El-Cid spoke as though he had zero expectations. If words alone could teach it, he’d have done it that way already.
“Consciousness in material lifeforms—like humans—is a collective output of electric signals in the brain. So, if you can project that brainwave network outward and synchronize it with the frequency of the material world, you can interact with matter like it’s part of your body. If your mental power is strong enough, you can change the weather just by willing it, or even interfere with someone else’s consciousness enough to kill them. In martial terms, they call it “intent-kill” or “spirit sword,” but it’s all just different names for psychokinesis.”
“....”
Though they were speaking the same language, Leon’s eyes glazed over like he was staring into an abyss.
El-Cid, seeing his reaction, asked cautiously, —Did you understand any of that?
“What the hell are you even saying...?”
“Knew it. Back to getting beaten, then, buddy.”
“Goddammit.”
Not even Kasim—who had trained for over three hundred years—fully understood those principles. There was no way Leon would grasp them in one explanation.
The precious five minutes passed. Leon stood up again, and Kasim slowly walked to face him.
“Haa... I wonder how long it’ll take before I succeed.”
Someone without the context might’ve thought he was just being impatient, but really, Leon just wanted to escape this cycle of torment. The endless duels against the Giant King Kasim meant losing over and over, unable to land a single hit.
Constantly forced to experience his own powerlessness was torture, both physically and mentally. Even though he could feel himself getting stronger, not once had he landed a meaningful blow.
Well... It’s simply not a fight where winning is possible.
He didn’t have the right to talk about luck, skill, or momentum. The gap between them was far greater than heaven and earth.
Even if Kasim fought using just one finger, Leon would die in a single hit. Even if his arms and legs were tied and he could only headbutt, it’d still end the same. Thinking about winning was arrogant in itself.
From exactly thirty meters away, Kasim spoke.
“Let’s begin.”
He never struck first. It was usually better for the weaker fighter to start defensively, but their difference in level made even that meaningless.
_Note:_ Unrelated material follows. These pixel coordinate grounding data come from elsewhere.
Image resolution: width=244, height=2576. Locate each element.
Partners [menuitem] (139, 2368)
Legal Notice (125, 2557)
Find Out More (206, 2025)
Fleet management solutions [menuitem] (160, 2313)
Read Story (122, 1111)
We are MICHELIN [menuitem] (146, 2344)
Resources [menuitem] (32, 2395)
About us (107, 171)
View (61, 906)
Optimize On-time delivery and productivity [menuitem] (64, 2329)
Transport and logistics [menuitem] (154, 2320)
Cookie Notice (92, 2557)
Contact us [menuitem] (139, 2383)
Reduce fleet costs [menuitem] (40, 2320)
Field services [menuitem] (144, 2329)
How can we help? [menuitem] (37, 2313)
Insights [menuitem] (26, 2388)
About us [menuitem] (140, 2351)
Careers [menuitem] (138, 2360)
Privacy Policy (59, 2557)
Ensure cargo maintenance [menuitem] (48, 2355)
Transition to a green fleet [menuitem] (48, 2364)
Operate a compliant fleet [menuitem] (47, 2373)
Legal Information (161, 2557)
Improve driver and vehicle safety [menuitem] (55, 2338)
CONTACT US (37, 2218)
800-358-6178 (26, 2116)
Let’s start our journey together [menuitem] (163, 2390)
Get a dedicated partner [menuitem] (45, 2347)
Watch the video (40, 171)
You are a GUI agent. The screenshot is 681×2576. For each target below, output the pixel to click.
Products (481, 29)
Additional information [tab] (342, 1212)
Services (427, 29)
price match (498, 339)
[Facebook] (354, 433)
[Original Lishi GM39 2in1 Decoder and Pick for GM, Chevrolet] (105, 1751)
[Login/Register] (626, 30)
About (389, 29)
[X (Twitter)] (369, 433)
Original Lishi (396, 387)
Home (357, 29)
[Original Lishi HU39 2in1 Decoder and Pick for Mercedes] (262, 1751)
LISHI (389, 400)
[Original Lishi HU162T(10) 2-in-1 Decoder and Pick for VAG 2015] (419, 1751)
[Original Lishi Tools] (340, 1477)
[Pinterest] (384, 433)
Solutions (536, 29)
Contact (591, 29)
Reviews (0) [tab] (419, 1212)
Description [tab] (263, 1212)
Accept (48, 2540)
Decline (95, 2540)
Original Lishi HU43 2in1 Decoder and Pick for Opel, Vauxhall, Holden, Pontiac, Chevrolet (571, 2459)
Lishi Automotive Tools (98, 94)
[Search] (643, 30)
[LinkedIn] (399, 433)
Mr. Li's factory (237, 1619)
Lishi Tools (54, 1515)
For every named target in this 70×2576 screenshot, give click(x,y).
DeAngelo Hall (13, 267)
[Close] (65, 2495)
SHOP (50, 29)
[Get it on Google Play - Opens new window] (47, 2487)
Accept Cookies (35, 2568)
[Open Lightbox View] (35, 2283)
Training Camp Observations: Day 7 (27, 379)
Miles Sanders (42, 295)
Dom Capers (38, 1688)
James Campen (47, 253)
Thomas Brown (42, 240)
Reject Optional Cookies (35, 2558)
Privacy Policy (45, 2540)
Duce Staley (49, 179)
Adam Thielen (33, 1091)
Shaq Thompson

If Kasim took the first move, Leon would be finished before he could react. So Kasim gave him the first move, all so that Leon could struggle for even one more beat.
“Here I come,” Leon said.
He couldn’t hold anything back. Leaving just enough life force to keep himself alive, he poured everything else into his attack. His irises turned gold, and a blazing torrent of Aura Fire erupted around his body.
At this state, he could fight for less than fifteen seconds. Win or lose, he would collapse from exhaustion. It was as “all-out attack” as it got.
With a step that shattered the sound barrier, Leon charged toward Kasim.